## ASSIGNMENT
Write out once more the lines running from the top of the entries below to the line with "You are a computer-use agent. Image", both ends included.

DATA FOR THIS TASK Block Start

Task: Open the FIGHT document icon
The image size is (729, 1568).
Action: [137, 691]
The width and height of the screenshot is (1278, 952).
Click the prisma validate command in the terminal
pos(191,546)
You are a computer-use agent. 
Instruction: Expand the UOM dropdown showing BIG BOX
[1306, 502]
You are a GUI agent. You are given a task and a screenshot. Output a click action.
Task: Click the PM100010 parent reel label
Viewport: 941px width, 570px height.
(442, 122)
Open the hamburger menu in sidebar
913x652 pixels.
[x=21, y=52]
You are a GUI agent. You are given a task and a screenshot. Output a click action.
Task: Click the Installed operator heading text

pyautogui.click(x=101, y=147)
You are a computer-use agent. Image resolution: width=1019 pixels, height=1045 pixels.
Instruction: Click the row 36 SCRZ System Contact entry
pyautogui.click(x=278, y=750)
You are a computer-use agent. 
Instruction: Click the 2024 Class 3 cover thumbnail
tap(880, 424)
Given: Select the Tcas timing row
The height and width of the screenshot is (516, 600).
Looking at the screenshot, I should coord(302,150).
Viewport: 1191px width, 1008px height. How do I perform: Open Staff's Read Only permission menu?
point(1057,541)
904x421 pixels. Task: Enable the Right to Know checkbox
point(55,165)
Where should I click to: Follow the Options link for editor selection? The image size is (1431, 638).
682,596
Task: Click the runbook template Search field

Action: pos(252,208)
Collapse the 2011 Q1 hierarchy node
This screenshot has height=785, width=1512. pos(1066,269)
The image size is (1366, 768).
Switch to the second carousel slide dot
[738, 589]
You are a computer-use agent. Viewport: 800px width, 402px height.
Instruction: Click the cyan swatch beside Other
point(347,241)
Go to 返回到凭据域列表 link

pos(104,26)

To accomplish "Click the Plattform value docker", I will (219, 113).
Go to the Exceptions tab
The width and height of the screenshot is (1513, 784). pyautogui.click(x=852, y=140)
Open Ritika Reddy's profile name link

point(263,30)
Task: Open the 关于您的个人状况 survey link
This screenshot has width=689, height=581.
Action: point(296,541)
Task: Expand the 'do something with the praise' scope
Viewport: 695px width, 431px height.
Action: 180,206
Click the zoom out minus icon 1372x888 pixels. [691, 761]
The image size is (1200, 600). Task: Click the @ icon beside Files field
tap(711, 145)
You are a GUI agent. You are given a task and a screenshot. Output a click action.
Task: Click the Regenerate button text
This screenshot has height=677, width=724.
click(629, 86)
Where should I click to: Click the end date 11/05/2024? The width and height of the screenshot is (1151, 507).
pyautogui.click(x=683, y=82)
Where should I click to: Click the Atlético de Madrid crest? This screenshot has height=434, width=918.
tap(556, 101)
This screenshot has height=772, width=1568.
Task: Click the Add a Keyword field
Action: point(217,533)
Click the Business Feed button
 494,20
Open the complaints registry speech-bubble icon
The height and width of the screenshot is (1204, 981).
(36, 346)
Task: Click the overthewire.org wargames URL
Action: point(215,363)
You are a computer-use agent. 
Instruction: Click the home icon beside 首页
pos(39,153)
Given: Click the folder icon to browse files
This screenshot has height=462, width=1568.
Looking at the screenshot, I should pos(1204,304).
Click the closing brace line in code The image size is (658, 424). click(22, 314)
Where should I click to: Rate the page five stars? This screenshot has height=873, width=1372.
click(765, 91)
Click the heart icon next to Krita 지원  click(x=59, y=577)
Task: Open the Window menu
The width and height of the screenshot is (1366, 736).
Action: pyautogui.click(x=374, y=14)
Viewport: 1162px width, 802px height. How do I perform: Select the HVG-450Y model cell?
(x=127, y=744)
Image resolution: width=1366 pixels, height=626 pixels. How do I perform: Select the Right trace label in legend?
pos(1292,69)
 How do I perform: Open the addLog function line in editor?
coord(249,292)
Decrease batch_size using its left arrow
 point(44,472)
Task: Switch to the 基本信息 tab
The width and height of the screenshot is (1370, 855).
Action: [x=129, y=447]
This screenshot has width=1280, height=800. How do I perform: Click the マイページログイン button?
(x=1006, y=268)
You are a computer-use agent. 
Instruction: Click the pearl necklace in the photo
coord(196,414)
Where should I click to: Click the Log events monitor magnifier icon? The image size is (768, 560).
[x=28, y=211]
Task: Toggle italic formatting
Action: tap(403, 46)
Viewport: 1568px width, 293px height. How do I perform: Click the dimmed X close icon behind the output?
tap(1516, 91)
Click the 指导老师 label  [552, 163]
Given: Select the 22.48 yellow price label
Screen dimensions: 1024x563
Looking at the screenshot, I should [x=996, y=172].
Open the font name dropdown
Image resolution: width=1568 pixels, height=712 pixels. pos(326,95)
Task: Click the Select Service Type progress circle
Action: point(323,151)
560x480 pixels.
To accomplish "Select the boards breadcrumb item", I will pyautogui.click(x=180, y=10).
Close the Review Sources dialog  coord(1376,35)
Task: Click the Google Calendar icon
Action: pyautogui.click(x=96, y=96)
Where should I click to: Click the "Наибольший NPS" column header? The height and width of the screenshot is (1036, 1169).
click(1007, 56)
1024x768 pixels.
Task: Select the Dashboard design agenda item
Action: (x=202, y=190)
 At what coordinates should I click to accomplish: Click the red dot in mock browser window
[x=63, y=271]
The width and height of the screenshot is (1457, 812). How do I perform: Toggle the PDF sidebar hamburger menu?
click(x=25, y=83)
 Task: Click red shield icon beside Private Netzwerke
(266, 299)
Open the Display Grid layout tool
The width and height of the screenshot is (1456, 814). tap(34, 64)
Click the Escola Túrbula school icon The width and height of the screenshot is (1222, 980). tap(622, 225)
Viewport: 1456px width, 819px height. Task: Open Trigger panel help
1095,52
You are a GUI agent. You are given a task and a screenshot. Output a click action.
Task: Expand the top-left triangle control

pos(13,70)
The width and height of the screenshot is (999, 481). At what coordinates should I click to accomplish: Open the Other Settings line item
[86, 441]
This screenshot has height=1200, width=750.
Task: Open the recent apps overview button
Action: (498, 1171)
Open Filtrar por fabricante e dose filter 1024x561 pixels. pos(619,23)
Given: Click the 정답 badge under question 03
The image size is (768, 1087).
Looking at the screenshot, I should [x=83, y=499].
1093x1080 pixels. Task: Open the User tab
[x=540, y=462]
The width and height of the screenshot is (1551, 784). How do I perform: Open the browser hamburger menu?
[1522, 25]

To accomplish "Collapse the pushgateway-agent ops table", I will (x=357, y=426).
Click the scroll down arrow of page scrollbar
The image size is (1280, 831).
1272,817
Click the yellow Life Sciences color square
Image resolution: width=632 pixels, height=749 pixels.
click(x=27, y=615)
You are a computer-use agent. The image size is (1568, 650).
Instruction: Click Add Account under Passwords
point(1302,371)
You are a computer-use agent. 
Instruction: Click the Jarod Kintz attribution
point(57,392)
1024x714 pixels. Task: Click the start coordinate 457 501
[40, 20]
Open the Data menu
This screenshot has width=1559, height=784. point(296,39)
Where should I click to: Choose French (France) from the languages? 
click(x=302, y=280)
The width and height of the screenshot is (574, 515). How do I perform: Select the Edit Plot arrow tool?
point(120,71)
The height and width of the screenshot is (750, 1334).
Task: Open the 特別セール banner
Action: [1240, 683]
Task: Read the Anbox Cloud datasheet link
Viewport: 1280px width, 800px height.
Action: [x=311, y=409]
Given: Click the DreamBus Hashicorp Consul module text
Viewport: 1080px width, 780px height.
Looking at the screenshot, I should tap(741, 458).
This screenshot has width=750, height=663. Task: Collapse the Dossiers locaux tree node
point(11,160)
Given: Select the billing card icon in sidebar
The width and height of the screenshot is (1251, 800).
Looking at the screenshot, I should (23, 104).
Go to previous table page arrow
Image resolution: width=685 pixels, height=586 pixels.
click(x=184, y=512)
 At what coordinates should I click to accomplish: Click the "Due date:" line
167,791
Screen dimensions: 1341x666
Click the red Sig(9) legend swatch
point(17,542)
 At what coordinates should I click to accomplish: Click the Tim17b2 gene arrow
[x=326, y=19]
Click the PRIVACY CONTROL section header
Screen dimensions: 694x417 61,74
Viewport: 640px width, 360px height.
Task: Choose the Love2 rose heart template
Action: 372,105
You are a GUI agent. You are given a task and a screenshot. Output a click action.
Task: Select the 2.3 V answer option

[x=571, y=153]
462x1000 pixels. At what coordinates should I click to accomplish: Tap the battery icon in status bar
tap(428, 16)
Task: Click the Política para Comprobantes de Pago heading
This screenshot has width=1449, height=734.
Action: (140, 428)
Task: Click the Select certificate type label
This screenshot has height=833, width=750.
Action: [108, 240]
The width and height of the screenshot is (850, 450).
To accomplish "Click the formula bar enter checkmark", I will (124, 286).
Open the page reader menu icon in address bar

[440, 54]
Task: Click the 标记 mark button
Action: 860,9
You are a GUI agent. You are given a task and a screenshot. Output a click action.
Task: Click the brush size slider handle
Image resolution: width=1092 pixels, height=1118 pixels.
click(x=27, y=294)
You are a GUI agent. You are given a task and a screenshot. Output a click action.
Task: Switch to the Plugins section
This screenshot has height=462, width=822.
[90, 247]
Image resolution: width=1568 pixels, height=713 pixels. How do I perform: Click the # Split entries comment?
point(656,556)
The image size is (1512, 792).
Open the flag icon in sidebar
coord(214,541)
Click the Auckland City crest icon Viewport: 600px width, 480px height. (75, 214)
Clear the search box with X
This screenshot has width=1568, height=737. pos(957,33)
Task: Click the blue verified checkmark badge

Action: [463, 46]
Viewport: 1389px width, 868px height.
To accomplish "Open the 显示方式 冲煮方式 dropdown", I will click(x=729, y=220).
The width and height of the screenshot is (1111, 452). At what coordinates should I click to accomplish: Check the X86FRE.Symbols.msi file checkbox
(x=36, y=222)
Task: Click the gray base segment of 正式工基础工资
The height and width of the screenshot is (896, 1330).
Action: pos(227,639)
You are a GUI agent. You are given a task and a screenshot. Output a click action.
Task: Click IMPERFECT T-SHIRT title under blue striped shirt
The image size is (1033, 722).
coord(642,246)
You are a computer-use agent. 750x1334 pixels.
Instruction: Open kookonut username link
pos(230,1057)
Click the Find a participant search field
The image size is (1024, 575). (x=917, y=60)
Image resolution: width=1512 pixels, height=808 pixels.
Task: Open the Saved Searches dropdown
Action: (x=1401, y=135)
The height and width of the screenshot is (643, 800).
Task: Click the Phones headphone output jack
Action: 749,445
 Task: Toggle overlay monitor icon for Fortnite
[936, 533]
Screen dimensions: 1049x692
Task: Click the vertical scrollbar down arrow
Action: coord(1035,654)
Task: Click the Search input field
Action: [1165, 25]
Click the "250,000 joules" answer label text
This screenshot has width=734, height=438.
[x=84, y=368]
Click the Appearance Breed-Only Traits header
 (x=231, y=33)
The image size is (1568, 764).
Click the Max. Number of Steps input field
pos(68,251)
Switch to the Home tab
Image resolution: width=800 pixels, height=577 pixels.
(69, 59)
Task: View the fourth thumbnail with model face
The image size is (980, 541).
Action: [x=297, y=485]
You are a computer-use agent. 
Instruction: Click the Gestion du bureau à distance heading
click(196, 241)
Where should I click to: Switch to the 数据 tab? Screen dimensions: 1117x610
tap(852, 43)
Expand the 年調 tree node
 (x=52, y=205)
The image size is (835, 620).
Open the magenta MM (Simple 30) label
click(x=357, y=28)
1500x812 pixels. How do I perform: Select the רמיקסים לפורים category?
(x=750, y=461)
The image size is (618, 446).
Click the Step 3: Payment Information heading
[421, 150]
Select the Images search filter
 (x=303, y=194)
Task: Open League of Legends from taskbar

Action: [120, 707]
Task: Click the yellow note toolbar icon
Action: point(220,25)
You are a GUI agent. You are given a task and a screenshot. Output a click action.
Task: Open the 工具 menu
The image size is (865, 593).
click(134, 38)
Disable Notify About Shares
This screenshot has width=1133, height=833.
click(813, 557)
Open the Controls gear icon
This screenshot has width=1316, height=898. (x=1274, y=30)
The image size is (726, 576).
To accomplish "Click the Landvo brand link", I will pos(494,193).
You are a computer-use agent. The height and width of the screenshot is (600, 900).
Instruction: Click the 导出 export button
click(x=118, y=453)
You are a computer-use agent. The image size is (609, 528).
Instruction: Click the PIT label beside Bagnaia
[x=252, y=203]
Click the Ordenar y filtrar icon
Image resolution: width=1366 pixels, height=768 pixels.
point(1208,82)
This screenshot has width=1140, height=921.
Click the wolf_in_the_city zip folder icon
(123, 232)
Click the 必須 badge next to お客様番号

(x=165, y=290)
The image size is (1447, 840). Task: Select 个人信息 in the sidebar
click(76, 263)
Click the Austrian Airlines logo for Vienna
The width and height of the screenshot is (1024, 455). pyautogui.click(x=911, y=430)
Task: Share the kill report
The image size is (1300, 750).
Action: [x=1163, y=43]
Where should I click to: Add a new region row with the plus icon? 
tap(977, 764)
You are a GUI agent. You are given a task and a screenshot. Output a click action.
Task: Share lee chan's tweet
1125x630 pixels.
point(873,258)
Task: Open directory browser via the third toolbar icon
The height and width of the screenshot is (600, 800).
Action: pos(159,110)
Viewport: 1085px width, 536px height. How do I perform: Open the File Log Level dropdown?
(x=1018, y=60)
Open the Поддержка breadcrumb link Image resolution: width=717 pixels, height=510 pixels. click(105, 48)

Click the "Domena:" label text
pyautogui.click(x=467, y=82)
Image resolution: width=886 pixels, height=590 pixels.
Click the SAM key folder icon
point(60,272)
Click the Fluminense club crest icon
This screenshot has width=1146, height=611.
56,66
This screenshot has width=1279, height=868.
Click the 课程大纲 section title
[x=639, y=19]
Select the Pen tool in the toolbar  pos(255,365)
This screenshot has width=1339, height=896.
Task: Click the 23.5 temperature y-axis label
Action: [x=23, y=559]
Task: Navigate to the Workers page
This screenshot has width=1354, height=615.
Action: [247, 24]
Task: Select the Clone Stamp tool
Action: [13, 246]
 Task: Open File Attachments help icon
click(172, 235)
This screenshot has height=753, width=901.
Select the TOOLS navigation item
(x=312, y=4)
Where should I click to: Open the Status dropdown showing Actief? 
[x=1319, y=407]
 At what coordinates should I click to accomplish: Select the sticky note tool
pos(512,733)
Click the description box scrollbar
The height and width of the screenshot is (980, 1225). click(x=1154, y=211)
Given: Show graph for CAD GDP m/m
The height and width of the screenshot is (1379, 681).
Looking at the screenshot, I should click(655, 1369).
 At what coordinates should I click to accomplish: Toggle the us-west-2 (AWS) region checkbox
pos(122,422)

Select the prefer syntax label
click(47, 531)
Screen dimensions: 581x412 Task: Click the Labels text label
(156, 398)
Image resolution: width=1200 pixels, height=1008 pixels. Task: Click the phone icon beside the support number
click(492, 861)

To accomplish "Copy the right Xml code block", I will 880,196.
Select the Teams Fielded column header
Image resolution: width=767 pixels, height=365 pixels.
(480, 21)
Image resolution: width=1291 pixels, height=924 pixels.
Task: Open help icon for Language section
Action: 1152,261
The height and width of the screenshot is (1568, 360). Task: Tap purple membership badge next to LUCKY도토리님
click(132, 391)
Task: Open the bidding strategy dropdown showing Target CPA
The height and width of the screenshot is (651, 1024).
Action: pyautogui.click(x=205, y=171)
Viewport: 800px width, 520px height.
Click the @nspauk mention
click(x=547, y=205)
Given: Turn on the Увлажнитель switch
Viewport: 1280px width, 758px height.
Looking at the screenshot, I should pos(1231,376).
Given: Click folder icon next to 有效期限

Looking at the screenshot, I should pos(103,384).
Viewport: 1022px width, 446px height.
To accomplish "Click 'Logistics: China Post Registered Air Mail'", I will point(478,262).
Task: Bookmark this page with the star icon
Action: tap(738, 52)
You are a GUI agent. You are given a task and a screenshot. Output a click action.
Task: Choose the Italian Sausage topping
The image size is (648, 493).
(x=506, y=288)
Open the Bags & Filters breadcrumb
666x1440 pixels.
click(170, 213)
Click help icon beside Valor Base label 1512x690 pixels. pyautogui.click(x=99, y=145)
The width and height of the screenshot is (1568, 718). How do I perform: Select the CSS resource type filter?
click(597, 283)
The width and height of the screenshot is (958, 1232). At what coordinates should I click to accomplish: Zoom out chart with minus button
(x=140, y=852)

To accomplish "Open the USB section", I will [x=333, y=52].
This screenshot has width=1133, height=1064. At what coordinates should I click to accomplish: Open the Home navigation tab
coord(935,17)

DATA FOR THIS TASK Block End

## EXERCISE RESULT
Task: Open the FIGHT document icon
The image size is (729, 1568).
Action: [137, 691]
The width and height of the screenshot is (1278, 952).
Click the prisma validate command in the terminal
pos(191,546)
You are a computer-use agent. 
Instruction: Expand the UOM dropdown showing BIG BOX
[1306, 502]
You are a GUI agent. You are given a task and a screenshot. Output a click action.
Task: Click the PM100010 parent reel label
Viewport: 941px width, 570px height.
(442, 122)
Open the hamburger menu in sidebar
913x652 pixels.
[x=21, y=52]
You are a GUI agent. You are given a task and a screenshot. Output a click action.
Task: Click the Installed operator heading text

pyautogui.click(x=101, y=147)
You are a computer-use agent. Image resolution: width=1019 pixels, height=1045 pixels.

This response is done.